Abuso de antibióticos | 09 AGO 16

La victoria de las bacterias

La era de Fleming puede estar tocando a su fin. Y aún no tenemos un buen relevo
Autor/a: Javier Sampedro Materia / El País

La medicina es como la geología. No progresa de manera paulatina, sino que se estanca durante largos lapsos, puntuados por breves periodos de creatividad. Y de muerte. La duplicación de la esperanza de vida durante el siglo XX —de los 40 a los 80 años en los países occidentales— tuvo solo tres causas de excepcional importancia: el saneamiento de las aguas, los programas de vacunación y los antibióticos, desarrollados a partir de la penicilina de Fleming en la II Guerra Mundial. Pero los antibióticos se están muriendo de éxito porque los usamos tanto que hemos forzado a las bacterias a evolucionar para neutralizarlos. La era de Fleming puede estar tocando a su fin. Y aún no tenemos un buen relevo.

Que los antibióticos dejen de funcionar no implica que vayamos a volver a las eras oscuras de la lepra, el cólera y la tuberculosis, cuando la forma más sofisticada de guerra bacteriológica consistía en tirar una vaca infectada por encima de las defensas (no se rían: la peste negra que masacró Europa en el siglo XIV pudo muy bien empezar así). Las pandemias bacterianas que cambiaban el curso de la historia no volverán. No al menos mientras no arruinemos el alcantarillado y las campañas de vacunación.

Pero eso no resta un ápice de gravedad al problema. El año pasado murieron 700.000 pacientes en el mundo por culpa de la resistencia a los antibióticos y, de seguir las tendencias actuales, alcanzaremos los 10 millones en 2050. Lo peor de estos cálculos, sin embargo, es que obviamente no pueden tener en cuenta lo impredecible, y la tasa de evolución de las bacterias encaja en esa categoría. La evolución microbiana es bastante rápida cuando el entorno lo exige. Y el abuso de los antibióticos ha creado ya ese entorno. No solo en el mundo desarrollado, sino también en la parte del otro mundo que ha empezado a importar nuestras costumbres.

Hay hechos que son noticia porque acaban de ocurrir en el último día, y luego caen en el olvido con la misma rapidez. La resistencia a los antibióticos es noticia por todo lo contrario. Su percepción es tan antigua como la primera utilización extendida de la penicilina, durante la II Guerra Mundial.

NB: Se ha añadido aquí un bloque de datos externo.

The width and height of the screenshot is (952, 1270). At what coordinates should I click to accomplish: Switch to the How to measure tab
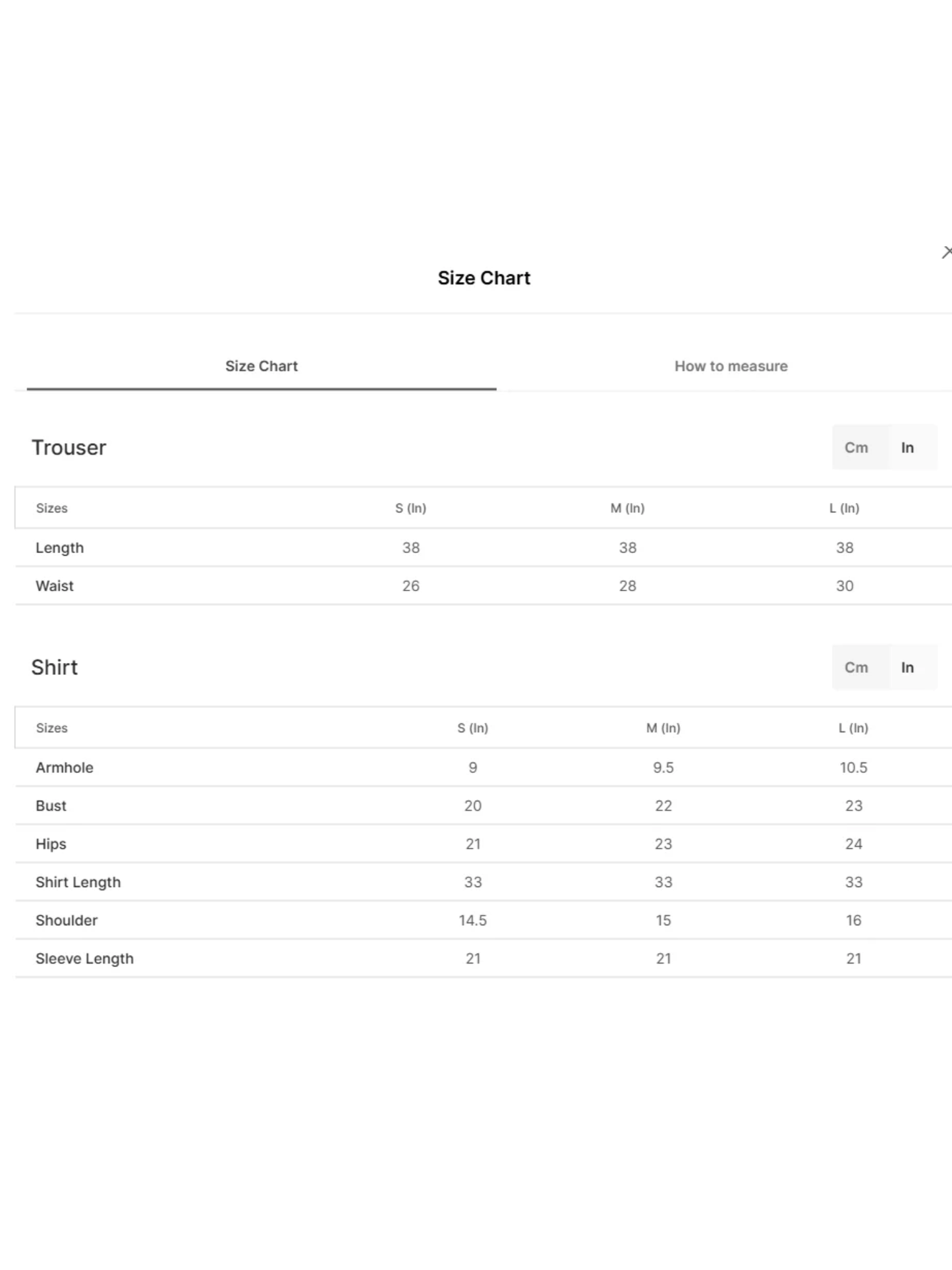tap(731, 366)
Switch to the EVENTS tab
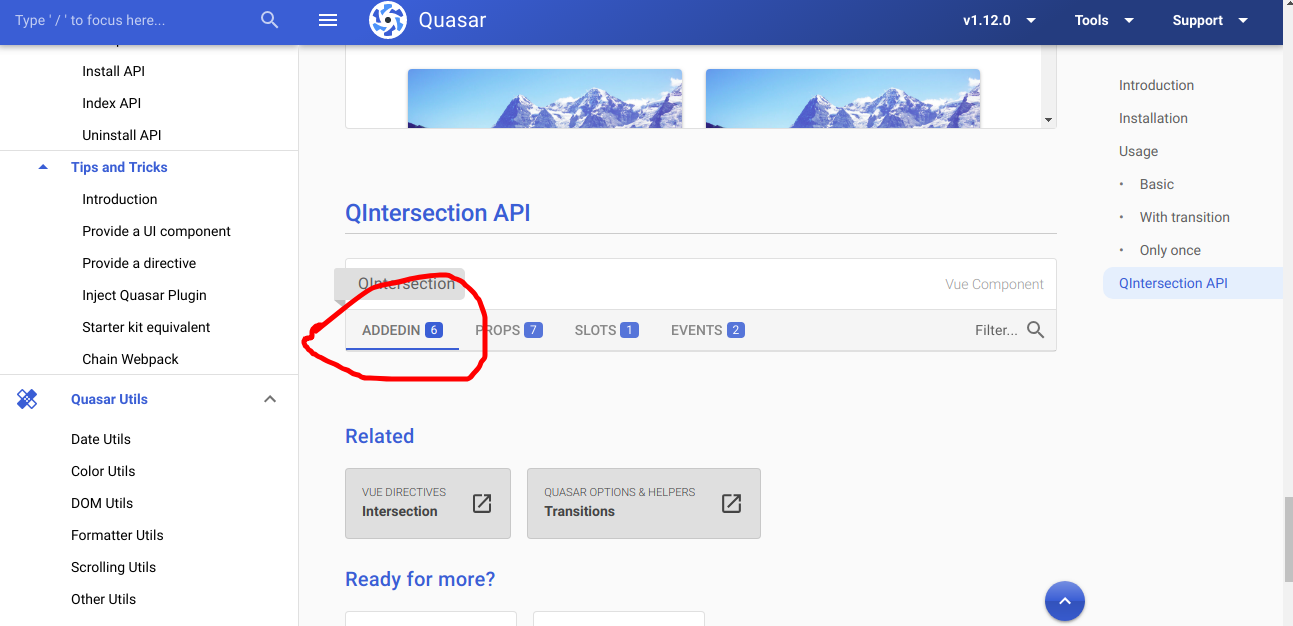1293x626 pixels. click(x=707, y=329)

El mismo Ernst Chain que, junto a Walter Florey, purificó la penicilina y la llevó a sus primeros ensayos clínicos, descubrió ya en los inicios de los años cuarenta una enzima, la beta-lactamasa, que era segregada por otras bacterias y destruía el antibiótico con eficacia.

Los antibióticos matan a las bacterias, no a los virus ni a los hongos

La invención de los antibióticos fue un golpe de genio de Fleming, Chain, Florey y los demás clásicos del género. El final de la era de los antibióticos, sin embargo, se debe más bien a un mal hábito masivo, un paradigma de la estupidez colectiva, donde médicos, farmacéuticos y pacientes —es decir, todo el mundo— han colaborado durante décadas para arruinar la eficacia de una de las herramientas esenciales de la medicina moderna.

La situación ha ido empeorando paulatinamente hasta llegar a la calamidad actual. Los CDC de Atlanta (centros para el control de enfermedades de Estados Unidos, una referencia mundial en el sector) han calculado que los casos de sepsis (infección generalizada) aumentaron de 620.000 (en 2000) hasta 1,14 millones (en 2008) solo en EE UU, con el número de muertes superando las 200.000 en ese año, y todo indica que la tendencia se ha mantenido en el último decenio. Estados Unidos, obviamente, no es el país del mundo que está peor en esta cuestión. Solo es el que se ha tomado más en serio la obtención de datos al respecto.